Those who can, get a PhD; those who can't, simply teach anyway

THE readers debate the thorny issue of minimum requirement for academics. Ciaran Jones listens in

August 27, 2009

The PhD is still seen by many as the key to an academic career - a minimum requirement without which entry to the profession should not be permitted.

Yet, in reality, there are large numbers of people working in higher education who do not possess a doctorate.

When a recent study raised concerns about the proportion of teaching staff falling into this camp, the issue sparked a prolonged online debate.

One reader, commenting on the Times Higher Education website, says that, after a decade as an academic, asking him to go back and do a PhD would be "like asking Antony Gormley to take a GCSE in art, or getting Patrick Moore to do AS-level astronomy".

Another, taking an opposing view, writes: "At university, you should be helped with your learning by people who are professionals ... The competence to do that should be demonstrated by a PhD."

The study that precipitated the debate, Trends in Global Higher Education: Tracking an Academic Revolution, was presented at the United Nations Educational, Scientific and Cultural Organisation World Conference on Higher Education in Paris earlier this year.

Its author, Philip Altbach, director of the Centre for International Higher Education, Boston College, says that as many as half of all university teachers do not hold a PhD.

His report attributes this figure to the rapid expansion of tertiary education and the trend towards the privatisation of universities, and it suggests that this dearth of doctoral-level scholars has put the academic profession "under stress as never before".

Readers of Times Higher Education were split over the necessity of a PhD in academia.

One writes: "The PhD is used as a badge and is assumed by the wearer to give automatic power, authority and understanding over things they don't know anything about."

The commentator argues that PhD study is the preserve of the middle classes and that the financial costs of completing a course - along with the "loss of career progress" - are insurmountable for those from lower socio-economic groups.

But this argument is rebutted by other readers, with several arguing that PhDs are a labour of love, and that the personal circumstances of the student are not a major issue.

A number of readers insist that PhDs should be set as a minimum requirement for academics and senior managers within the university.

Caron Dann, a lecturer based in Melbourne, Australia, writes: "If you must look at universities as 'businesses', then they are in the business of selling education and producing research; so it is only logical that the people who work in universities, in academia as well as 'management', have the highest degree the institution offers."

Others argue that PhDs are an essential requirement only for tutors in intensively "knowledge-based" courses, such as the hard sciences.

Jonathan Baldwin, another reader, writes: "I don't have a PhD and quite frankly, although I'd love one (for the business card and door plate, you understand), after ten years in higher education, it would be a backward step."

For more on the debate, see: http://tinyurl.com/mx74cs

IS A PHD ESSENTIAL TO A CAREER IN ACADEMIA?

The following is a selection from more than 130 comments posted on our website in response to claims that "massification" is taking a toll on standards among academic staff:

- "Requiring a PhD to teach means that you are saying: 'I would prefer my kids to be taught by a below-standard wealthy person who can't teach than a high-ability, motivated communicator from a low-income background who can'."

- "Universities are always going to have to defend the PhD - it is a core product - but we do run the risk of having to over-inflate its importance.
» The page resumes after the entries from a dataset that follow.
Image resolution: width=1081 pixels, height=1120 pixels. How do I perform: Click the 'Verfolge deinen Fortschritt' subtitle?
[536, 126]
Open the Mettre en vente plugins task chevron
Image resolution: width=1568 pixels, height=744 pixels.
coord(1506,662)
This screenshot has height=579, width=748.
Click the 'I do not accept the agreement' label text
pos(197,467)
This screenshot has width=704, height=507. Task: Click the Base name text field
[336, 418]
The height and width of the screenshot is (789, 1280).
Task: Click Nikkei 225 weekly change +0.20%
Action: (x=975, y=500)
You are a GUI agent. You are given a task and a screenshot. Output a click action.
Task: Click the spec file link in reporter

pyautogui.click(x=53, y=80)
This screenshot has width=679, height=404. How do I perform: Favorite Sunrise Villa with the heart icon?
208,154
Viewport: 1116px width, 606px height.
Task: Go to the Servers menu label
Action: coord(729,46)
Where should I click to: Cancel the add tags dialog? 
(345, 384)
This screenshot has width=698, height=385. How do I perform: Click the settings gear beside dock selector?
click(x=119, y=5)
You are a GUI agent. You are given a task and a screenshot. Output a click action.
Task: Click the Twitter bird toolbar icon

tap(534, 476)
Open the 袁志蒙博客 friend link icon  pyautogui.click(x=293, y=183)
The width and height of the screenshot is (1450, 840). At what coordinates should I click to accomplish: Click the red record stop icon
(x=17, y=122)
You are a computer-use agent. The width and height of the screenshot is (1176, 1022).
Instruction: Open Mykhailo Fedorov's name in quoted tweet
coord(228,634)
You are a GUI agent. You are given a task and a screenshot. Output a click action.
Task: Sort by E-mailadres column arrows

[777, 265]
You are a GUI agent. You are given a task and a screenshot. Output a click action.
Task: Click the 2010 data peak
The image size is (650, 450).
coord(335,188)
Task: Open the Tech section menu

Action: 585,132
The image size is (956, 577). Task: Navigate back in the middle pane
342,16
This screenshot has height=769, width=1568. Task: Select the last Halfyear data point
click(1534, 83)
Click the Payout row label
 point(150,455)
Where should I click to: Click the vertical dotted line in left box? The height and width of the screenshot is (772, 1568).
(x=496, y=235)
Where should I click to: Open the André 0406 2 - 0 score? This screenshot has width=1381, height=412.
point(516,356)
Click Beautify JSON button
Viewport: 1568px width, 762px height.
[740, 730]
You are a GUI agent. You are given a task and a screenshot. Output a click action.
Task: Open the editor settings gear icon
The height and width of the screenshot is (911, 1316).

Requiring a PhD for so many jobs is damaging because it drastically limits who can be recruited to early career jobs - and that can be seen in the quality of university administration versus the private sector."

- "The overwhelming majority of teaching staff in UK/US higher education without a PhD are current PhD students, rather than lecturers who happen not to have a PhD."

- "If so-called higher qualifications are not important in respect of doing a job, what are universities actually selling? Is the whole exercise futile?"

- "Most PhD programmes across the world (as I understand it) now include teaching training as a core component (the UK lags behind this somewhat). Thus, the majority of PhDs are able to teach."

- "Students studying A levels will be taught by teachers with at least a first degree, ie, at least three years more subject expertise than the students they are teaching. I doubt that many parents would welcome teachers who themselves only had an A level in the subject. You don't seem to be able to apply this logic to higher education."

- "The article talks about the shift of the pendulum from academics to managers. But this is beneficial in a way, especially with respect to managers taking over educational roles as they share and inculcate a more practical experience of industry."